Ex-partner of former Tasmanian Liberal politician Adam Brooks has accused him of entering her home without her permission, as part of a request for a domestic violence order.
- The former partner of the Liberal candidate Adam Brooks has requested a domestic violence order against him.
- The court heard she continues to fear he will harass and prosecute her
- Brooks has denied any wrongdoing
Adam Richard Brooks appeared before Burnie Magistrates Court by telephone from Queensland to oppose the application.
He denied all charges through attorney Anthony Mihal, but Judge Tamara Jago granted an extension of the existing interim injunction until mediation on Oct. 20.
Brooks’ former partner appeared in court and expressed surprise that the former Tasmanian liberal state candidate was against the order.
She told the court she had not received his statement after his lawyer said it had been left in her home mailbox yesterday.
In court, the woman accused Mr Brooks of persecution and intimidation, saying she had given police footage of him entering her home, including her bedroom, while she was at work.

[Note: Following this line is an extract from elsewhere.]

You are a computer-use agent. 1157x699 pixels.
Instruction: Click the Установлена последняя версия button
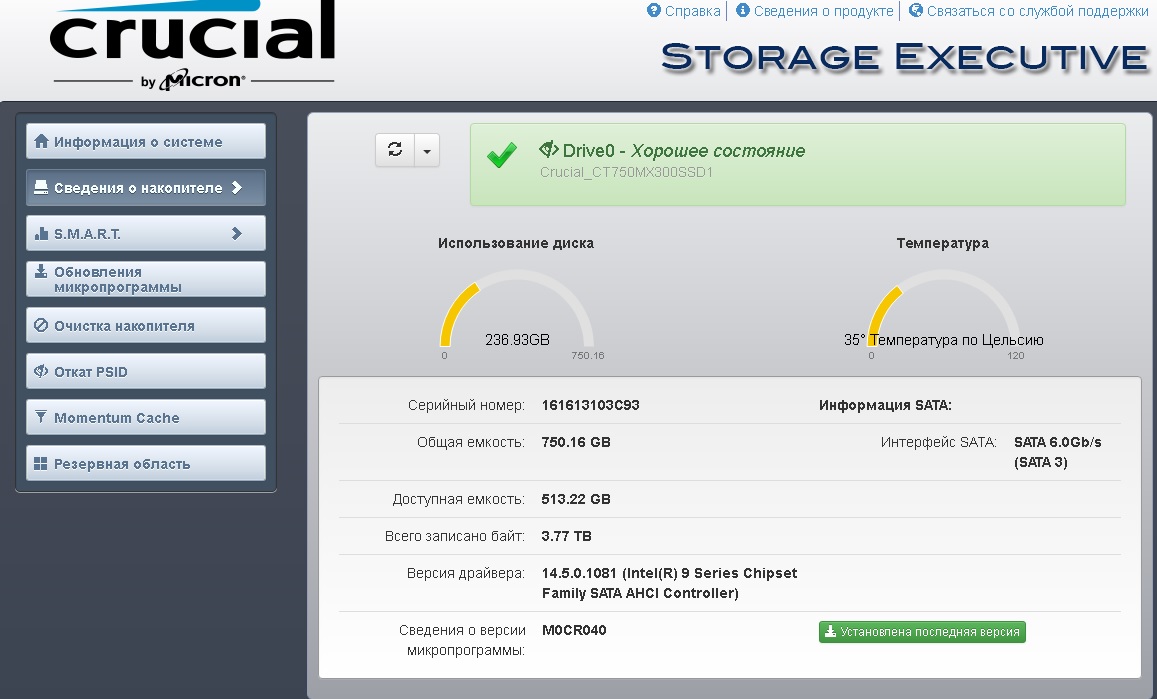922,632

She also claimed he had been monitoring her from a lookout near her house.
“The last time Mr Brooks was in my home with my knowledge was 10 months ago,” she told the court.
“He kept coming into my house … even after he moved to Brisbane.
On behalf of Brooks, Mr Mihal said: “Defendants deny any wrongdoing and the prosecutors strongly disagree.”
Brooks sat in the Tasmanian parliament from 2010 to 2019 and was prime minister.
He was pre-elected to run again for Braddon for the Tasmanian Liberals in the March general election.
The Liberals and Prime Minister Peter Gutwein stood by Mr Brooks until he resigned his seat the morning he was officially declared elected.
Asked about the temporary order for domestic violence, after it was first issued in August, and whether the Liberal Party underwent its review processes, State Growth Minister Michael Ferguson described the events as “historic issues”.
Burnie Magistrates Court heard that Tasmania’s police would work with Queensland Police to serve the family’s order of violence after previous attempts had been unsuccessful.
“He’s a busy person, he’s not sitting at home waiting for an order to be served,” Mihal said.